Many of us on the WaPo Labs team find inspiration from the TED Conference. Each talk is chock full of ideas that spark the imagination.
One of the recent stars to emerge from TED is Brené Brown. Brown is a professor at the University of Houston whose research revolves around the study of human connections, with an emphasis on vulnerability, courage, authenticity, and shame. Her research was relatively unknown until her 2010 TEDxHouston talk launched her into Internet stardom — the video has garnered more than six million views — and put vulnerability on the cultural table as a hot topic.

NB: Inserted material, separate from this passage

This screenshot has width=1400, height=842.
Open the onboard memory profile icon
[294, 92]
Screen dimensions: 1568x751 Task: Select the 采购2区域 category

Since that first TED talk, Brown’s work has continued to evolve. In 2012, she gave another notable talk at TED in Long Beach and published her latest book, Daring Greatly. The book gets its title from Teddy Roosevelt’s quote that it is not the critic who counts, but rather “the man who is actually in the arena,” and that “if he fails, he at least fails while daring greatly.” In Daring Greatly, Brown delves deeper into vulnerability, defining it as “uncertainty, risk and emotional exposure” — and the gateway to love and creativity.
But what does vulnerability have to do the Labs team and its mission — to focus on digital innovation and the future of news?
For starters, in her 2012 TED talk, Listening to Shame, Brown noted, “Vulnerability is the birthplace of innovation and change.” And in a September Q&A with Fast Company, Brown discusses why embracing the myth of vulnerability is a key ingredient to any successful business: According to her, the myth is “that vulnerability is weakness, that we can opt out of it, that vulnerability is unfiltered disclosure, and that we can go it alone.” And this is simply not true.
In the same piece, Brown explains that to successfully battle vulnerability and encourage innovation, an organization must “create a culture of engagement. Where work is humanized, where relationship is valued, where very explicitly, people feel safe making mistakes, asking for help, and trying new things.”
Where people take risks — and dare to dare, greatly.